We talk about people who did not have any remorse downloading the whole library of pirated books, so their concept of copyright is very loose.

> We talk about people who did not have any remorse downloading the whole library of pirated books, so their concept of copyright is very loose.

It may be a TOS violation - but it is not a copyright violation.

In the United States (and several other countries), human creativity as part of authorship is required for something to be copyrightable.

https://www.congress.gov/crs-product/LSB10922

https://www.copyright.gov/ai/Copyright-and-Artificial-Intell...
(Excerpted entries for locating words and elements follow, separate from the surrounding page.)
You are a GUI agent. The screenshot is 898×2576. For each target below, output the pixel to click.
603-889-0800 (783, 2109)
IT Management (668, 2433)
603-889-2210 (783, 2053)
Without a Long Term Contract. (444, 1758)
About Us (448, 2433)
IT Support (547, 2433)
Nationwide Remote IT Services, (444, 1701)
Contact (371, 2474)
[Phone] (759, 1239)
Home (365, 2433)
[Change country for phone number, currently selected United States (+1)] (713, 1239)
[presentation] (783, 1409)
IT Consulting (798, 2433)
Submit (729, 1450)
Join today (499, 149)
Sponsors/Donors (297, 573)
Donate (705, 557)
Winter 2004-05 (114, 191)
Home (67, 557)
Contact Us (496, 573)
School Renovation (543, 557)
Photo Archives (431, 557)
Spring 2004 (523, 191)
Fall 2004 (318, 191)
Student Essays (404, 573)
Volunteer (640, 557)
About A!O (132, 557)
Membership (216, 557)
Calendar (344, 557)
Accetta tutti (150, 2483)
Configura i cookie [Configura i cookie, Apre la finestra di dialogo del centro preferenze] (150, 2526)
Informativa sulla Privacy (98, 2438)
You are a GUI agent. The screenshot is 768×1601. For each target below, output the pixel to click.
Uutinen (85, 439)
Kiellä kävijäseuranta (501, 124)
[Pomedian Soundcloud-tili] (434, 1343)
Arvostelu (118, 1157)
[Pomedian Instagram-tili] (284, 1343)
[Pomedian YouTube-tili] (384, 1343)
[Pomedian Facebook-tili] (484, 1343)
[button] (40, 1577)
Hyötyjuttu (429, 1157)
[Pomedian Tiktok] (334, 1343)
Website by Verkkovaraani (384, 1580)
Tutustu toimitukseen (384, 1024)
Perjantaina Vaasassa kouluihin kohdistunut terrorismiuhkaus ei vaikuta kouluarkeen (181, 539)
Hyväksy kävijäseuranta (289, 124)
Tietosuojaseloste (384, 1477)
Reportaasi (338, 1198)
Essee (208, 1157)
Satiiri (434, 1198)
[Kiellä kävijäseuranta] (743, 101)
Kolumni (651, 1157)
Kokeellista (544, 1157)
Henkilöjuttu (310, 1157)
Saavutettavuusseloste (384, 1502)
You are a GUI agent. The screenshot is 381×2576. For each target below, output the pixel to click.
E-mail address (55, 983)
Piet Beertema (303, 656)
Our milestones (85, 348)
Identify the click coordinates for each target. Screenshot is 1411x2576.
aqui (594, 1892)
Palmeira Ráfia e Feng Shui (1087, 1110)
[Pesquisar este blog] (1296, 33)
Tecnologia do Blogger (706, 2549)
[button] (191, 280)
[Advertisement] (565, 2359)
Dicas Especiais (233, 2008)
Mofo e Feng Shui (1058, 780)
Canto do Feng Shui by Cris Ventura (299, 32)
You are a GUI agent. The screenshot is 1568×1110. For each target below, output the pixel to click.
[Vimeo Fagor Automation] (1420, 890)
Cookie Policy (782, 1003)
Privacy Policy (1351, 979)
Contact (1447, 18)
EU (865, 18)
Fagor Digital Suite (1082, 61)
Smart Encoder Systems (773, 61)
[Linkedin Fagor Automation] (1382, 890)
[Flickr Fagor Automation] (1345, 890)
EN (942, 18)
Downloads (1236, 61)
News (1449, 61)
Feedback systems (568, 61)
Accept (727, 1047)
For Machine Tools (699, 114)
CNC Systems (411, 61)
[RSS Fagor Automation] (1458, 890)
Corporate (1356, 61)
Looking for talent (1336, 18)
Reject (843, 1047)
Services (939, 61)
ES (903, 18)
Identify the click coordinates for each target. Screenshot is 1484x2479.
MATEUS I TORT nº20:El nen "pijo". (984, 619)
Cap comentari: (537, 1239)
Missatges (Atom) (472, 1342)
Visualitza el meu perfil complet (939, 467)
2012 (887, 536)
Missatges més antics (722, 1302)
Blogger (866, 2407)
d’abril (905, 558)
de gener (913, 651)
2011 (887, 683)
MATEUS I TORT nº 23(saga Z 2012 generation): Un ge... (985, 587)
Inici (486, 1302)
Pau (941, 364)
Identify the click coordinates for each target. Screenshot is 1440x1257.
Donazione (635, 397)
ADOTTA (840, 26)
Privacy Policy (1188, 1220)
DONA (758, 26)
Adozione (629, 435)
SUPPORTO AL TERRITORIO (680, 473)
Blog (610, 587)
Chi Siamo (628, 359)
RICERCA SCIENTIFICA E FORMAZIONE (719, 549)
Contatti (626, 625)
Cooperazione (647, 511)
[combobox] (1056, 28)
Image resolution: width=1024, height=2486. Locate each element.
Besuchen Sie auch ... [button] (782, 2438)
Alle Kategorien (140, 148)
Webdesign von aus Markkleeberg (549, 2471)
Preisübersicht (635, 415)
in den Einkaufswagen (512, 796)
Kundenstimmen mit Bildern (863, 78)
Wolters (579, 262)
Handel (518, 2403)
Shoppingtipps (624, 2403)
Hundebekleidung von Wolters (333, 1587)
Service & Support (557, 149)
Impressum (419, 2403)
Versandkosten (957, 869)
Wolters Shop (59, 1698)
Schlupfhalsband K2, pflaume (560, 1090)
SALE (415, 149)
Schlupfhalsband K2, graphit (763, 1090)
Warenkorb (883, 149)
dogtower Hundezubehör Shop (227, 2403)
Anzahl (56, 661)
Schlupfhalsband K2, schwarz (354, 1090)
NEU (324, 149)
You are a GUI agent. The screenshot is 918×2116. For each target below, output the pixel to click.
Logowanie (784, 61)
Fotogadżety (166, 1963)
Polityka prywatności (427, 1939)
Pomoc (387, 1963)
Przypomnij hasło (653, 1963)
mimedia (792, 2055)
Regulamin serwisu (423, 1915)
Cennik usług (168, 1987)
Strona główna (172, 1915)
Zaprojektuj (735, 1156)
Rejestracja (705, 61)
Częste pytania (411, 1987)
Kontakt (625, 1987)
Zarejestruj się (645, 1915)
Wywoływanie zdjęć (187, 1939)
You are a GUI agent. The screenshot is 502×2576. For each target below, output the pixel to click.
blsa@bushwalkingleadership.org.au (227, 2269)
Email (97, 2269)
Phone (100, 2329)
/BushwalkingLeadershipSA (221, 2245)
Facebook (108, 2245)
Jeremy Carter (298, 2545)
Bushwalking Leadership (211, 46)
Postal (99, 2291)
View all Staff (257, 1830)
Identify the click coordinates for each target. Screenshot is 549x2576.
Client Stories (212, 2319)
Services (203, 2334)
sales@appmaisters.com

My guess has been that it's been trained on a copiuous amount of JavaScript projects, which always seem to have emoji up the wazoo everywhere.
It's to appeal to the lowest common denominator.
lots of normal people like emoji. the kind of normal people who have never heard of hacker news
reddit
Sprinkling in some reaction gifs would be helpful.
Emoji and bullet points are easy to read, so it got rewards in RLHF process.

You maybe hate this style at first glance. But if you read lots of text everyday, Emoji and bullet points lower the cognitive load.

Emojis when used like these models do, Mae text way harder for me to read. Its distracting and adds nothing to the text.
I find it makes list easier to read and think it actually looks nice. But it destroys my ability to sort. So, I use this style sparingly because most list information I would be looking at often enough to want to look nice, I also want to sort.